Patients with histologically confirmed NSCLC and oligometastatic disease (number of metastases ≤ 5), painful bone metastases (according to the Numerical Rating Scale [NRS]), Karnofsky Performance Status scores ≥80 and treated with SBRT vs 3D-CRT between January 2015 and December 2020 with a minimum follow-up of 3 months were included in the study. The primary endpoint was local control measured by radiological and clinical response. Secondary endpoints included complete clinical response rates for pain, QoL and adverse events (including rates or fracture).

Results

A total of 122 patients met the inclusion criteria either in 3D-CRT group (n=59), SBRT group (n=62) or both (n=1). Seventy percent of the patients presented a number of lesions < 3, in 50 patients (41%) all lesions were treated. Median total dose over all treatment techniques was 24 Gy (IQR 20-25) in a median number of fraction of 5. Clinical characteristics of the patients and clinical and radiological rate of response are summarize in Table 1.

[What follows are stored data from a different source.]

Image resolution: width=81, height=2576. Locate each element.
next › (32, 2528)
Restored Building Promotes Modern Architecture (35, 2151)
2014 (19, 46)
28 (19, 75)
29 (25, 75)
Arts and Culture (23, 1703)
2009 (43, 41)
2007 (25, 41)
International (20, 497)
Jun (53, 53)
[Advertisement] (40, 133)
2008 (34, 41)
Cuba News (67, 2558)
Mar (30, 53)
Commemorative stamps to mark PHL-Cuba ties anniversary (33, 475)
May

After a median follow-up of 3 months, treatment with SBRT lowers the risk of disease progression by 75% (OR=0.25, CI 95% (0.05-0.90)). However there appears to be no significant association between technique and radiological response at multivariate analysis (p= .07).

For patients with a number of metastases ≥ 3 (30%), SBRT treatment lowers the risk of disease progression by 88% (p= .01). In addition, those who have a total number of lesions ≥3 have a 1.9 times higher risk of disease progression (OR=2.91 (0.83-10.59)).

A significant association between technique and clinical response was observed (p =.02). In fact, 34% of patients (n=22) in SBRT group showed complete clinical response in comparison to 15% (n=15) in 3D-CRT group. Furthermore, there association between BED and clinical response was registered (p= .04). Independently from the adopted technique, a pain response was observed (p= .0005) (Figure 1). Adverse events frequency, including fracture rate, in both SBRT and conventional treatment group was not significant.



Conclusion

SBRT is superior to conventional RT in terms of pain control and local disease control. It is important to notice that accurate and uniform radiological assessment is complicated in retrospective setting. SBRT could represent the standard of care for oligometastatic patients with good performance status and a longer life expectancy.